Impact: An additional 35 TWh of generation from new renewable projects over the next year, over and above the already anticipated growth from these sources, bringing down gas use by 6 bcm.

  • Nuclear power is the largest source of low emissions electricity in the EU, but several reactors were taken offline for maintenance and safety checks in 2021. Returning these reactors to safe operations in 2022, alongside the start of commercial operations for the completed reactor in Finland, can lead to EU nuclear power generation increasing by up to 20 TWh in 2022.
  • A new round of reactor closures, however, would dent this recovery in output: four nuclear reactors are scheduled to shut down by the end of 2022, and another one in 2023. A temporary delay of these closures, conducted in a way that assures the plants’ safe operation, could cut EU gas demand by almost 1 bcm per month.
  • The large fleet of bioenergy power plants in the EU operated at about 50% of its total capacity in 2021. These plants could generate up to 50 TWh more electricity in 2022 if appropriate incentives and sustainable supplies of bioenergy are put in place.

Impact: An additional 70 TWh of power generation from existing dispatchable low emissions sources, reducing gas use for electricity by 13 bcm.

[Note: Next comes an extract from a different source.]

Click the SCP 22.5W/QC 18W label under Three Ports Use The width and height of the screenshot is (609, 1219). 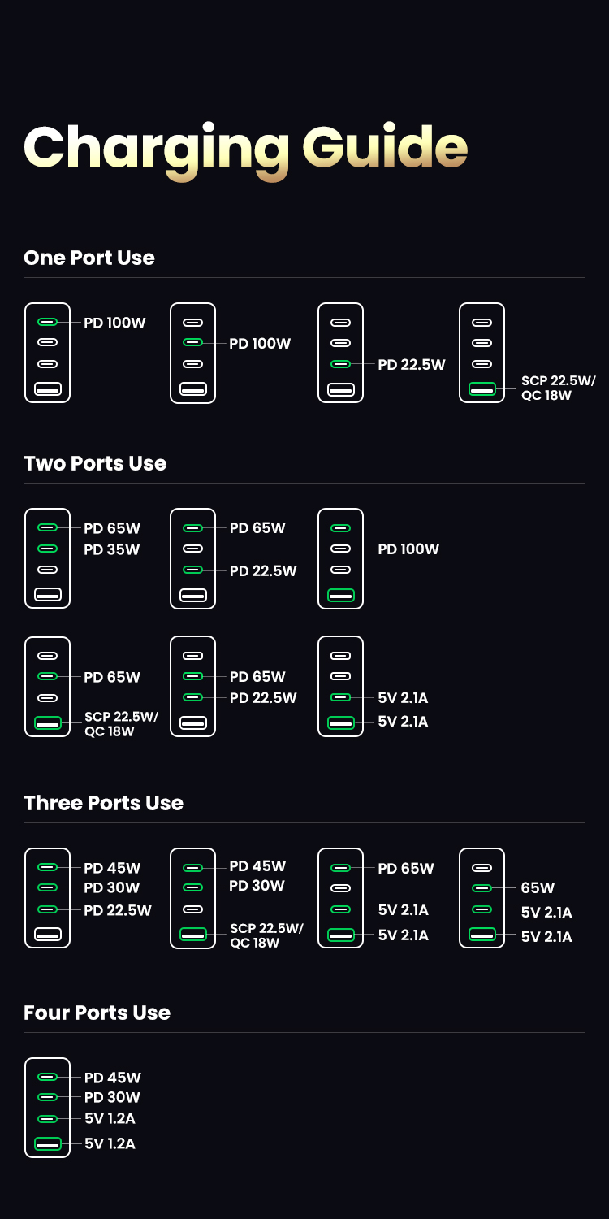coord(266,935)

  • With today’s market design, high gas prices in the EU feed through into high wholesale electricity prices in ways that can lead to windfall profits for companies. This has significant implications for the affordability of electricity, as well as for the economic incentives for the broader electrification of end-uses, which is a key element of clean energy transitions.
  • We estimate that spending by EU member states to cushion the impact of the energy price crisis on vulnerable consumers already amounts to a commitment of around EUR 55 billion.
  • Increases in electricity costs are unavoidable to a certain extent when gas (and CO2) prices are high. But current wholesale markets create the potential for profits for many electricity generators and their parent companies that are well in excess of the costs related to operations or capital recovery. Current market conditions could lead to excess profits of up to EUR 200 billion in the EU for gas, coal, nuclear, hydropower and other renewables in 2022.3
  • Temporary tax measures to raise rates on electricity companies’ windfall profits could be considered. These tax receipts should then be redistributed to electricity consumers to partially offset higher energy bills. Measures to tax windfall profits have already been adopted in Italy and Romania in 2022.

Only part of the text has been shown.